### Excerpted text
****************

15It is clear to me that in the normal course of events, had I sentenced you for these matters back when you had something in the order of a years' concurrency to deal with, I would have given you an active custodial sentence.
16Whether the circumstances are such now, and bearing in mind cases such as Toumngeun and Leach that there is a real chance of your rehabilitation and a real chance of you not reoffending, bearing in mind your relatively slender prior history prior to this.
17It seems to me in those circumstances it would be in your interest as well as the community's interest that the clear rehabilitation is taking place, the continued - as I indicated, and I will not say it again, had you been sentenced back at the time, it may well have been an active custodial sentence with a very significant degree of concurrency.
18However, in all these circumstances and effectively, the next, my earlier sentencing remarks to these sentencing remarks, it is my view that the appropriate disposition is a community corrections order; I will make it for two years. It will be with conviction and the only condition that will be put upon it is 200 work hours.
19If that causes any problems due to ill health or something like that, you understand that this can always be brought back before me to be extended or dealt with, but there has to be a significant penalty for an armed robber, albeit in a milieu of drug use. No other orders I have to make?
20MR BOURKE: License, Your Honour.
21HIS HONOUR: Sorry, yes. It is on charge - that is the theft of the motor vehicle.
22MR BOURKE: Yes, Your Honour.
23HIS HONOUR: Do I have to cancel? Has she got a license, Mr Churchill?
24MR BOURKE: It depends on that, yes.
25HIS HONOUR: I do not think she has.
26MS CHURCHILL: Your Honour, do not have those instructions. Can Your Honour just bear with me for a second?
27HIS HONOUR: Yes.
28MS CHURCHILL: She has a full license, Your Honour.

****************

### Requirement 1
Copy the passage of the sentencing transcript starting at "22MR BOURKE: Yes, Your" and ending at "full license, Your Honour.".
### Requirement 2
Write what comes next in the sentencing transcript, picking up after its final line.

### Data extract
****************

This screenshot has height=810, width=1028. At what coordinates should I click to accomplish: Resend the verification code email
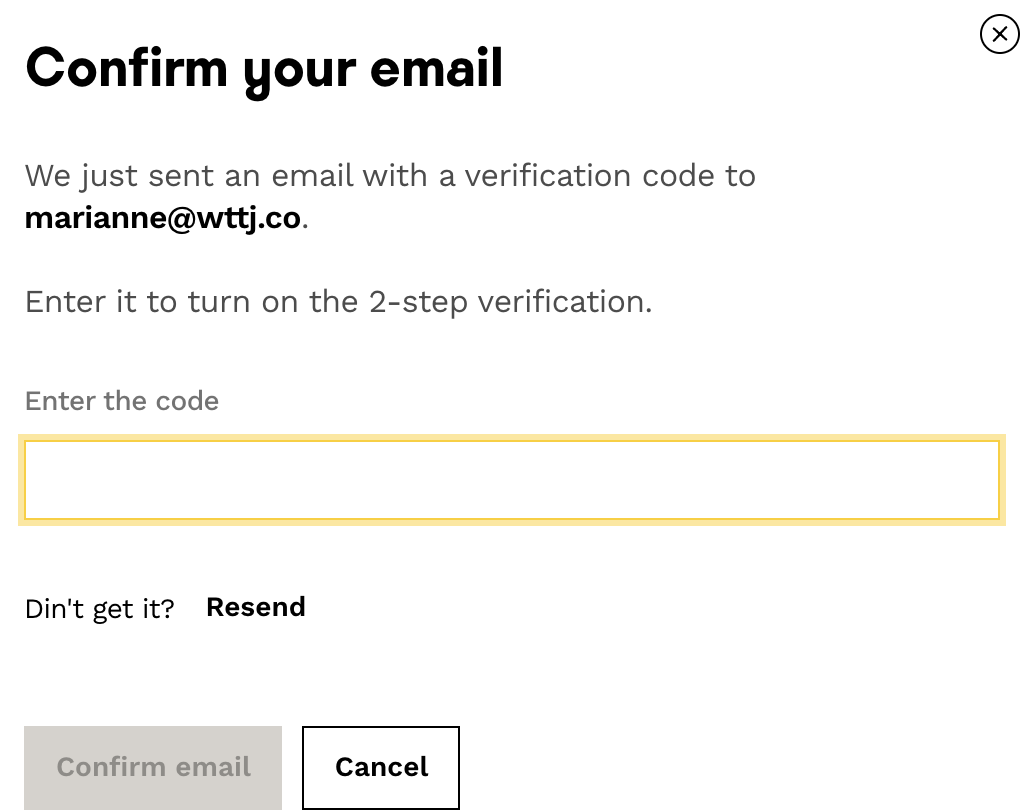click(255, 607)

****************

### Written reply 1
22MR BOURKE: Yes, Your Honour.
23HIS HONOUR: Do I have to cancel? Has she got a license, Mr Churchill?
24MR BOURKE: It depends on that, yes.
25HIS HONOUR: I do not think she has.
26MS CHURCHILL: Your Honour, do not have those instructions. Can Your Honour just bear with me for a second?
27HIS HONOUR: Yes.
28MS CHURCHILL: She has a full license, Your Honour.

### Written reply 2
29HIS HONOUR: She has a full license?
30MS CHURCHILL: Has a full license.
31HIS HONOUR: Can I suspend it?
32MR BOURKE: You can, Your Honour.
33HIS HONOUR: Right, I will just suspend it for a week.
34MS CHURCHILL: Thank you, Your Honour.
35HIS HONOUR: That being the appropriate disposition in my anxiously considered view.
36MR BOURKE: I can tell.
37HIS HONOUR: Two hundred hours over two years with conviction.
38MS CHURCHILL: She drove here, Your Honour. She is on her own. I do not know if Your Honour can make that order for commencing tomorrow?
39HIS HONOUR: I think what I will do I will - I can backdate it, can I not? I think I can. I think I am allowed to backdate her license suspension.
40MS CHURCHILL: I do not know the answer to that. I will have to look it up.
41MR BOURKE: But ‑ ‑ ‑
42HIS HONOUR: She probably would not have thought about the driving.
43MR BOURKE: No, no, that is understandable.
44HIS HONOUR: Look, the only thing I can do, I think I can - a license suspension, I am sure I have got the power to direct when it starts. I am sure I have because I have often backdated them, so when we get Magistrates' Court ones, I am backdating them all the time.
45MS CHURCHILL: Yes, I think that might be right.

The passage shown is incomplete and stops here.